In Viral Modernism, Elizabeth Outka asks why the deadly 1918–20 influenza pandemic left few traces in literature and culture? Pointing to the enormous death toll—at least 228 000 died in Britain alone—Outka outlines the usual narrative of a Europe convulsed by World War 1, with influenza considered yet another catastrophic tragedy. In the USA, influenza had a more profound effect, but was rarely marked in cultural memory. Outka uses Judith Butler's concept of grievability in Frames of War (2010) contending that this absence was politically motivated. Butler uses the term grievability to describe how lives are grieved but underlines that, particularly in war, some lives are deemed, usually by the State, more worthy of grief than others. The more grievable lives of those who died in warfare are usually male; their deaths were used for political ends—for example, to further a narrative of nationalism. Influenza deaths could not be spun into so-called stories of victory. Instead, Outka argues that you can read traces of the pandemic in interwar novels by Willa Cather, Thomas Wolfe, and others, as well as in the zombies and spiritualism of popular culture.
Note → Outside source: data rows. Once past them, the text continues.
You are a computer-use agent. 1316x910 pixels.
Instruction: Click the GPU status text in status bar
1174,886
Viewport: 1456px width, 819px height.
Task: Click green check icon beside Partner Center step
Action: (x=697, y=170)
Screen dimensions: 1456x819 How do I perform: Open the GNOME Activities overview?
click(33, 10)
Traces can also be read in the texts of so-called high modernism, such as TS Eliot's The Waste Land and Woolf's Mrs Dalloway. Outka connects Mrs Dalloway with Woolf's 1926 essay On Being Ill and Woolf's own recurring bouts of influenza, including one in 1919. We are told by Woolf that Clarissa Dalloway has had influenza; her weak heart and white hair are recognised after effects. Outka makes a strong case that Mrs Dalloway is “a novel of influenza, though it is rarely read as such” by showing glimpses of the influenza's so-called intangible presence. Septimus Smith's war and Clarissa Dalloway's influenza experience merge in the novel, like the spirit photographs of the same period, to depict a city haunted by the recent dead.
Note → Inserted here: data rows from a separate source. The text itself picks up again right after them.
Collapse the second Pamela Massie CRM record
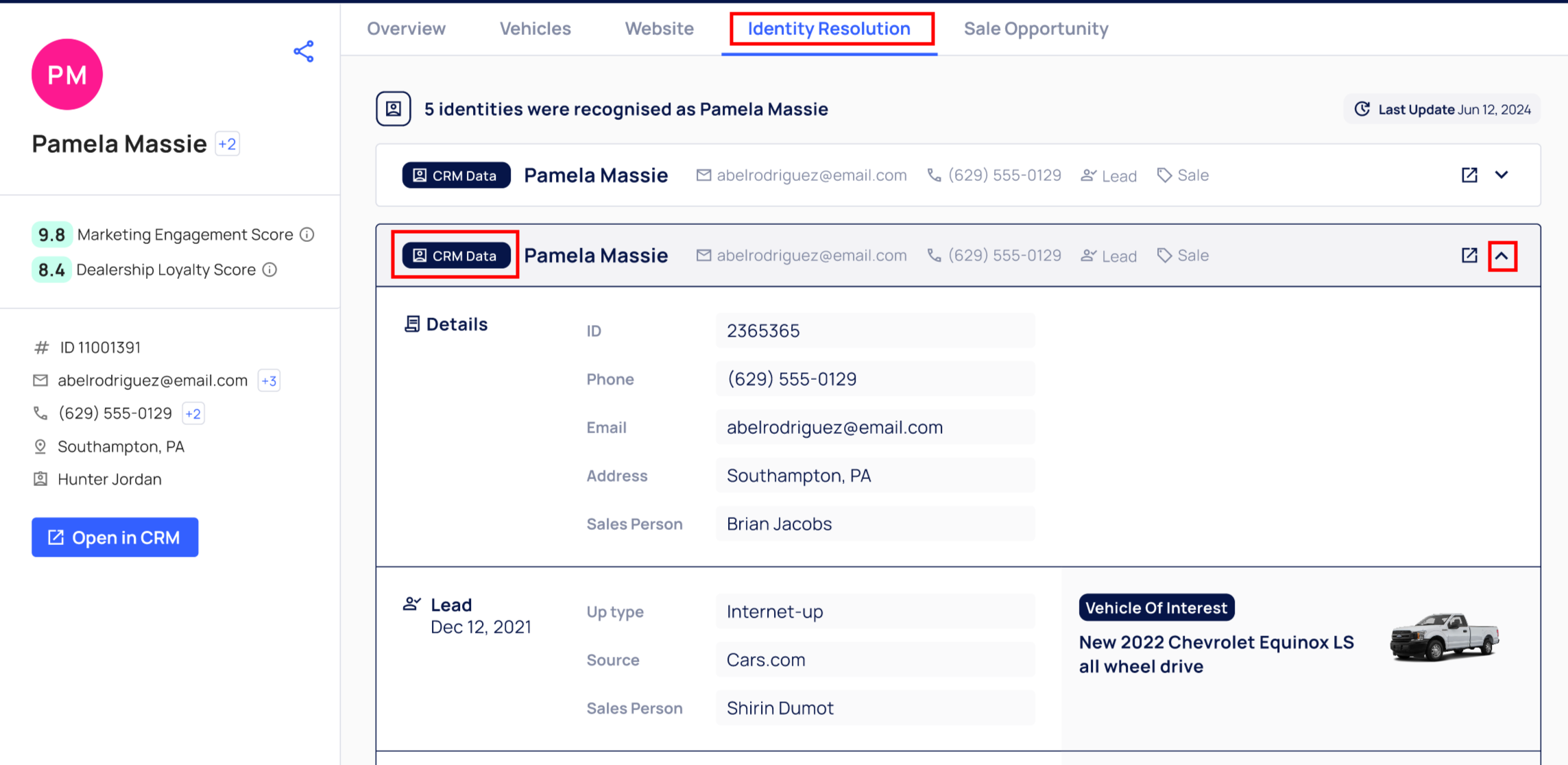The image size is (1568, 765). point(1501,256)
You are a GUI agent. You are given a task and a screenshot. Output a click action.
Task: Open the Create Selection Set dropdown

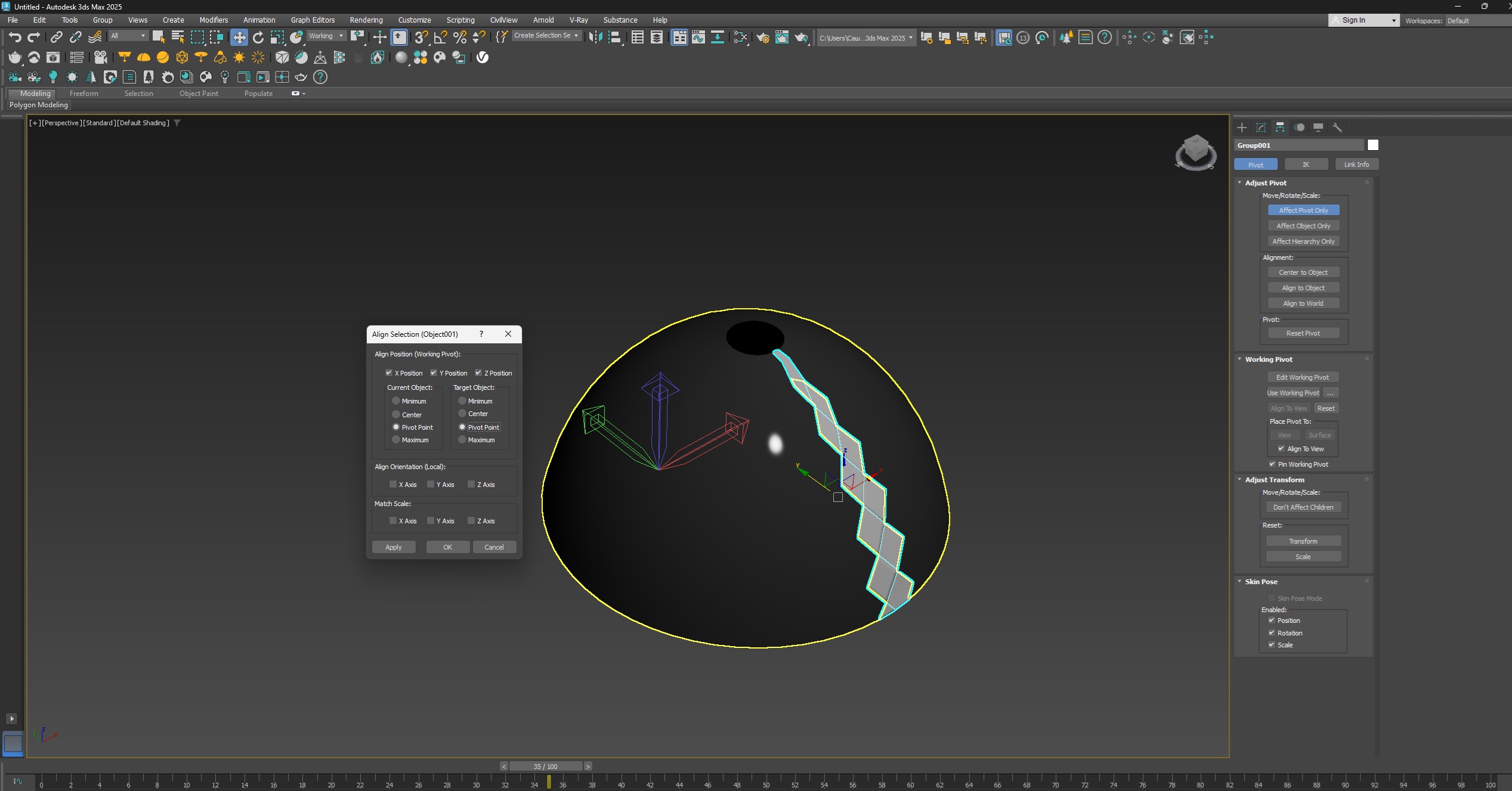[546, 36]
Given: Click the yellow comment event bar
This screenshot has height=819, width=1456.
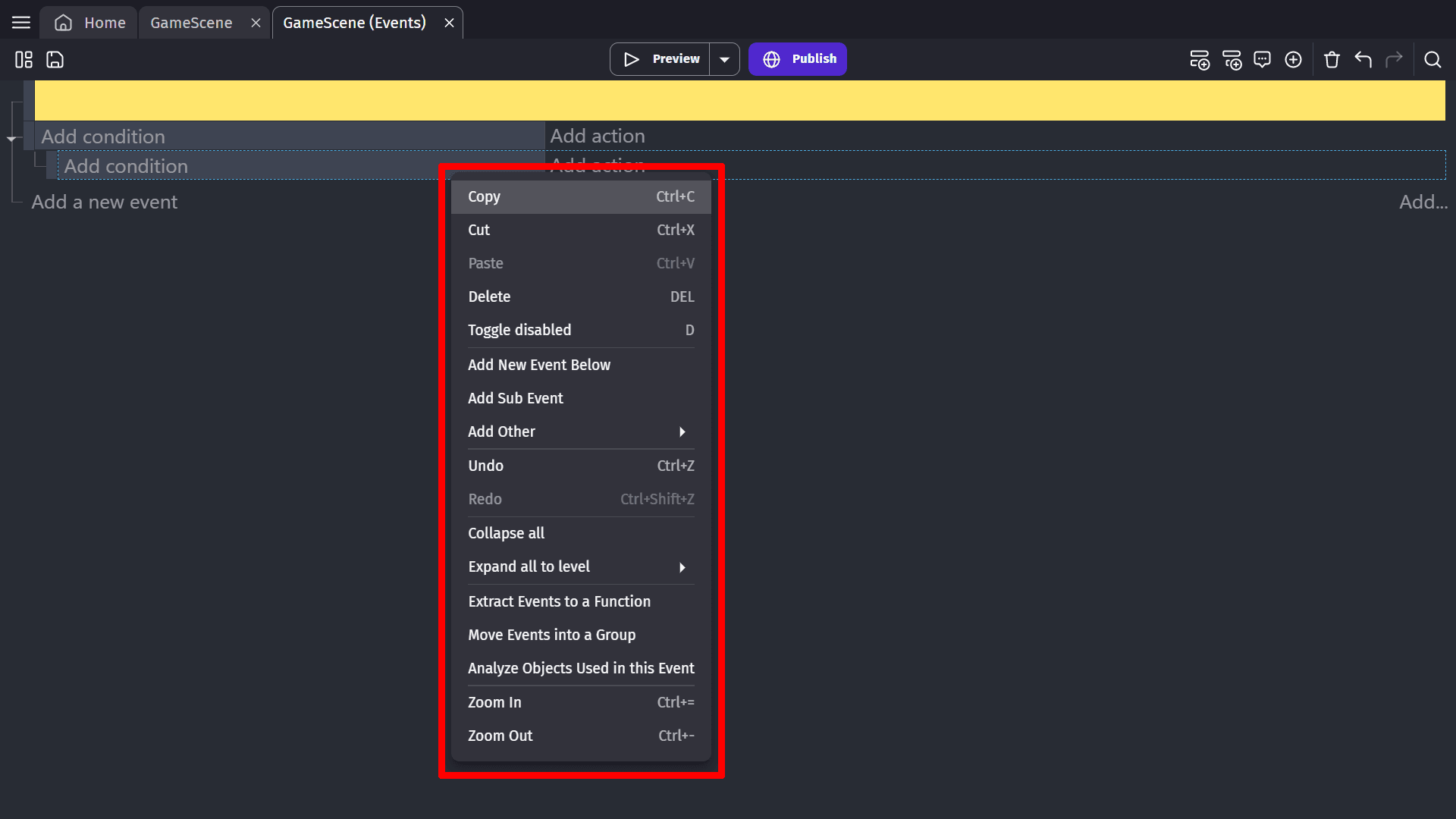Looking at the screenshot, I should point(739,100).
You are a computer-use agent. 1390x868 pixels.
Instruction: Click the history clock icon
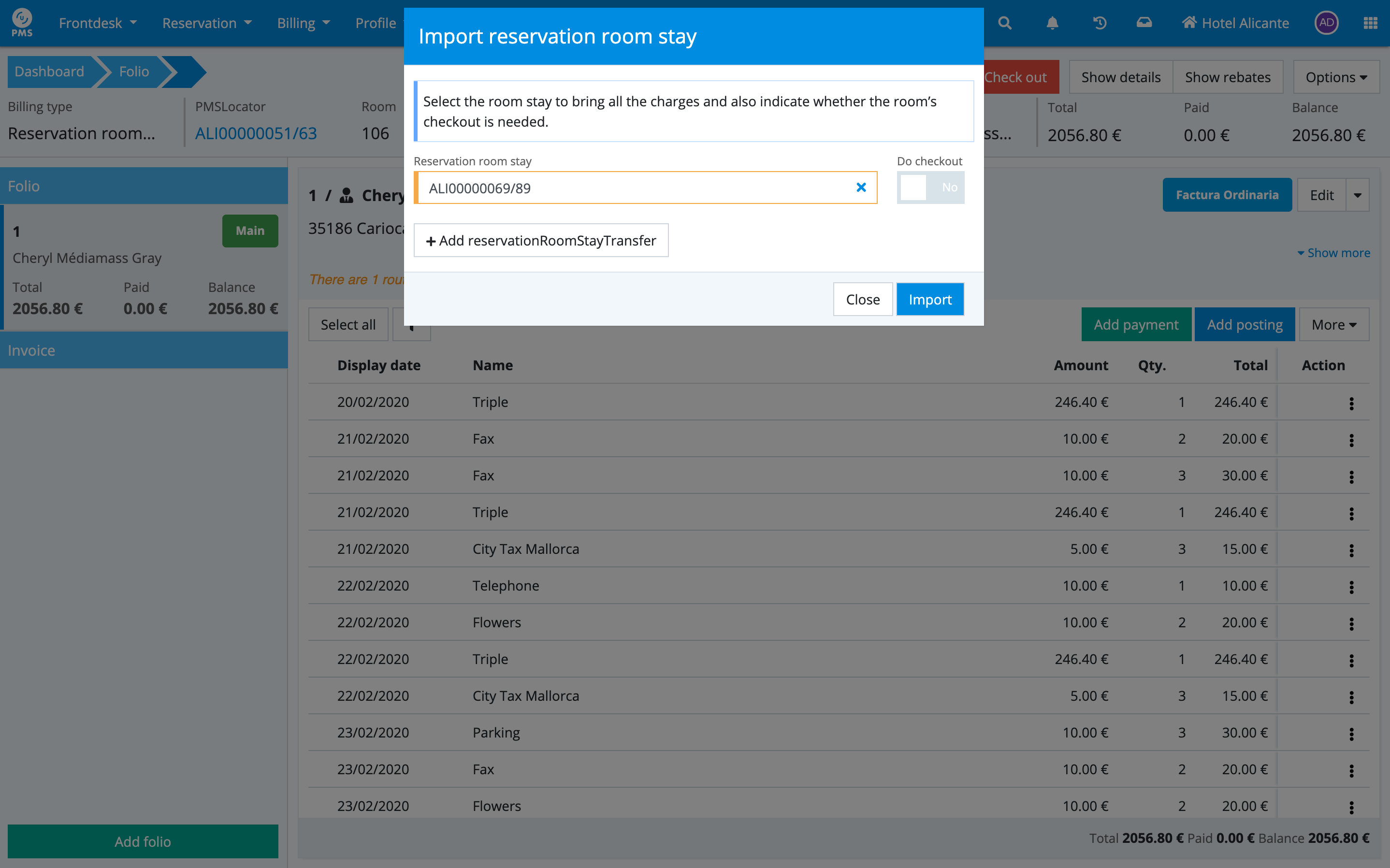(x=1099, y=23)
In a recent blogpost, Outka contends that narratives about grievability are currently being shaped in the response to COVID-19. For example, the people in at risk groups were presented by government and the media (Outka refers principally to the situation in the USA) as being expendable and prompted responses from people in those groups pointing out how damaging and cruel such dismissals are. She draws parallels in the high mortality from influenza and COVID-19 of poor, Black, and immigrant people in urban spaces. 100 years ago the African American writer and activist WEB DuBois pointed to an index of social conditions of overcrowding, poor nutrition, slum housing, and poverty to explain these statistics. The list of victims and causes are depressingly similar. Outka argues that “these statistics [are] tied to a government or culture's pre-existing frame in which certain groups have already been deemed ungrievable.” This, in addition to police brutality and institutional racism, makes the Black Lives Matter movement crucial.
Influenza deaths in Ireland were four times higher than those from political violence between the Easter Rising in 1916 and the end of the Irish Civil War in 1923 but much less re-remembered. Emma Donoghue's new novel The Pull of the Stars is set in a maternity and fever ward in Dublin at the height of the influenza epidemic. Donoghue is unsparing in depicting the misery of influenza, although she makes the disease just another unforgiving and unfair trial amongst the many that impact women. Donoghue finished her first draft in March 2020, just as COVID-19 hit the UK and Ireland, and rushed to finish further edits as the parallels between the pandemics became clear. To remember the empty streets, the sick, the dead, and those that care for them, we need to re-remember the influenza pandemic. We should question the narratives that remember some profound events and not others. Donoghue's and Outka's books are good places to start.